- Brief
Using the data beneath this instruction, retype only the lines from the one that contains "Image resolution: width=1372 pixels, height=882" down to the one that contains "Task: React to message with emoji icon", both included, exactly as they appear.
┄┄┄┄┄┄┄┄┄┄┄┄┄┄┄┄┄┄┄┄
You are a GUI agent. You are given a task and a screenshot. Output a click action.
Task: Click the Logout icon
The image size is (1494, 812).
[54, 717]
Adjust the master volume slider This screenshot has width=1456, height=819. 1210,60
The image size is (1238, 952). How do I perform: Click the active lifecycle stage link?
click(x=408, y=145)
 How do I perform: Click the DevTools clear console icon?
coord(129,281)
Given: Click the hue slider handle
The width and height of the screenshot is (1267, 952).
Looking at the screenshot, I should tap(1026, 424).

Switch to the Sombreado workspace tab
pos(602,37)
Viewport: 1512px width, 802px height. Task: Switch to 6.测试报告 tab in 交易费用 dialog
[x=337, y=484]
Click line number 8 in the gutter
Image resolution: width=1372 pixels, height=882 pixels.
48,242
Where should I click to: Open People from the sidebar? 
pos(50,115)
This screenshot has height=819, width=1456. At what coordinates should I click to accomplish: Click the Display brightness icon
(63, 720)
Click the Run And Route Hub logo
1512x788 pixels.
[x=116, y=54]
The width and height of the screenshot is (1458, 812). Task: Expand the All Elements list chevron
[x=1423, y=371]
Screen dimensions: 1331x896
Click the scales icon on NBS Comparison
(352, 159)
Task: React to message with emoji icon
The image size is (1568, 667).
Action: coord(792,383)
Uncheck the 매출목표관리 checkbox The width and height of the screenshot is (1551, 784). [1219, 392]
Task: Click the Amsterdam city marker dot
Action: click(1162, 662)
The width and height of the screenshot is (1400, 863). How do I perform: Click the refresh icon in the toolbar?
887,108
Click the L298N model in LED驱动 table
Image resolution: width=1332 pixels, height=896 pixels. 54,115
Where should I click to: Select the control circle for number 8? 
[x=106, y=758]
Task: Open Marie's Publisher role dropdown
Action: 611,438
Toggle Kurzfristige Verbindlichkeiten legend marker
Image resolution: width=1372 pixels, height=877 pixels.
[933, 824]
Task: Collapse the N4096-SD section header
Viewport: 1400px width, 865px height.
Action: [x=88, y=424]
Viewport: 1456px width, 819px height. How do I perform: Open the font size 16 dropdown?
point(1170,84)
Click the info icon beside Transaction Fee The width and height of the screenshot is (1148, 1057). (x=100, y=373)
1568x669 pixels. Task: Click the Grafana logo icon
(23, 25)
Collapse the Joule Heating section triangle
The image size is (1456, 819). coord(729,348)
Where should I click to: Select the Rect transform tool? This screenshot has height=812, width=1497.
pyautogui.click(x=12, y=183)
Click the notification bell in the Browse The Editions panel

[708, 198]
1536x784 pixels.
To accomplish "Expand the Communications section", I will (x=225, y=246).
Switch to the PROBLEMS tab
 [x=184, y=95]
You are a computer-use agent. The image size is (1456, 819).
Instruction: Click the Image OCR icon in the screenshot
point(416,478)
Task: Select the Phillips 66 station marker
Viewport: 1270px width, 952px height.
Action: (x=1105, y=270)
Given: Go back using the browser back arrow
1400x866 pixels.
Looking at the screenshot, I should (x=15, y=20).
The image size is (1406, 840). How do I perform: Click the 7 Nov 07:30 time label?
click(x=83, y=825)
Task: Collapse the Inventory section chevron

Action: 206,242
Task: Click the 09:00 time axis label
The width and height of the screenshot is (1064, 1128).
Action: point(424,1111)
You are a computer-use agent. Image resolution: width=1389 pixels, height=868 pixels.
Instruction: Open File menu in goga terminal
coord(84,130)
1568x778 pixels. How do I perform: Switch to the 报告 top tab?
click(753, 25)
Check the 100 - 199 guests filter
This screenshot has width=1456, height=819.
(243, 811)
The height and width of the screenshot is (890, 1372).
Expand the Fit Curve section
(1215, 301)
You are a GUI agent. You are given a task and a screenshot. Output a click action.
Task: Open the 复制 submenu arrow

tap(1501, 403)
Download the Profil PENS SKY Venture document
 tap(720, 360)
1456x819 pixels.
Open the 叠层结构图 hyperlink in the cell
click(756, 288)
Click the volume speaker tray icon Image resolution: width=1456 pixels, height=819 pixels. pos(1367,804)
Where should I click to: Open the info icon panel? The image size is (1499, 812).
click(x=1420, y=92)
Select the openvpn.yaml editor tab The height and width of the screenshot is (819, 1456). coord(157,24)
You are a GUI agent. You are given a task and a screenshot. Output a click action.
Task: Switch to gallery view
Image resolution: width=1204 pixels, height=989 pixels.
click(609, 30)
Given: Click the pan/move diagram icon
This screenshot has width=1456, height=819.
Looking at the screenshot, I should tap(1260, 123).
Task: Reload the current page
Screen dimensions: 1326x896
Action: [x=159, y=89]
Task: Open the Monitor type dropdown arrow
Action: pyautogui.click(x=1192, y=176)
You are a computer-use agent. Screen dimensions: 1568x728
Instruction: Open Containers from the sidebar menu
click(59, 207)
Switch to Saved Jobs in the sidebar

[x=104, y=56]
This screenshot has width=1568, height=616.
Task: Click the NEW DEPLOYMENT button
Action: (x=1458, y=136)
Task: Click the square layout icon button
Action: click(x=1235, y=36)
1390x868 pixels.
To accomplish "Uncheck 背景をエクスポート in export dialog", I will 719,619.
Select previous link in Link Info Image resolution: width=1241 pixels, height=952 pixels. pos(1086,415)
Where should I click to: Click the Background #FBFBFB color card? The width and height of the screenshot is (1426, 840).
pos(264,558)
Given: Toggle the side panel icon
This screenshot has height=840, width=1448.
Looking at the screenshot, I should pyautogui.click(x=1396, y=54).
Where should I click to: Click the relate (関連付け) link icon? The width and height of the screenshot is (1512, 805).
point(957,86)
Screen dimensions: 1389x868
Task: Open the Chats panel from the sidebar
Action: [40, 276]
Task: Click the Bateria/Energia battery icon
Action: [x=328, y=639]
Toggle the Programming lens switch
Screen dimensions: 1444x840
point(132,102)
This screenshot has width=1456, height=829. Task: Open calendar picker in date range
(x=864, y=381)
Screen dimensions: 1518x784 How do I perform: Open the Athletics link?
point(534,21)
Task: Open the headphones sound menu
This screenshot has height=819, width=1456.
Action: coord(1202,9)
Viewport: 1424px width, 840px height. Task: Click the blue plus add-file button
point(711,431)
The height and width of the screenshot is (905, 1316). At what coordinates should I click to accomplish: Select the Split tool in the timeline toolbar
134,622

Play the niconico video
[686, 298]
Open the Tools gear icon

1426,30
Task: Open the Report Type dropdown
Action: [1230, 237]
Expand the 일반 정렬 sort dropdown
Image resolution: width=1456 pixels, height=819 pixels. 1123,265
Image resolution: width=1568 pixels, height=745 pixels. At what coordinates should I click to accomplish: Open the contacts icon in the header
┄┄┄┄┄┄┄┄┄┄┄┄┄┄┄┄┄┄┄┄
- Written response
Image resolution: width=1372 pixels, height=882 pixels.
48,242
Where should I click to: Open People from the sidebar? 
pos(50,115)
This screenshot has height=819, width=1456. At what coordinates should I click to accomplish: Click the Display brightness icon
(63, 720)
Click the Run And Route Hub logo
1512x788 pixels.
[x=116, y=54]
The width and height of the screenshot is (1458, 812). Task: Expand the All Elements list chevron
[x=1423, y=371]
Screen dimensions: 1331x896
Click the scales icon on NBS Comparison
(352, 159)
Task: React to message with emoji icon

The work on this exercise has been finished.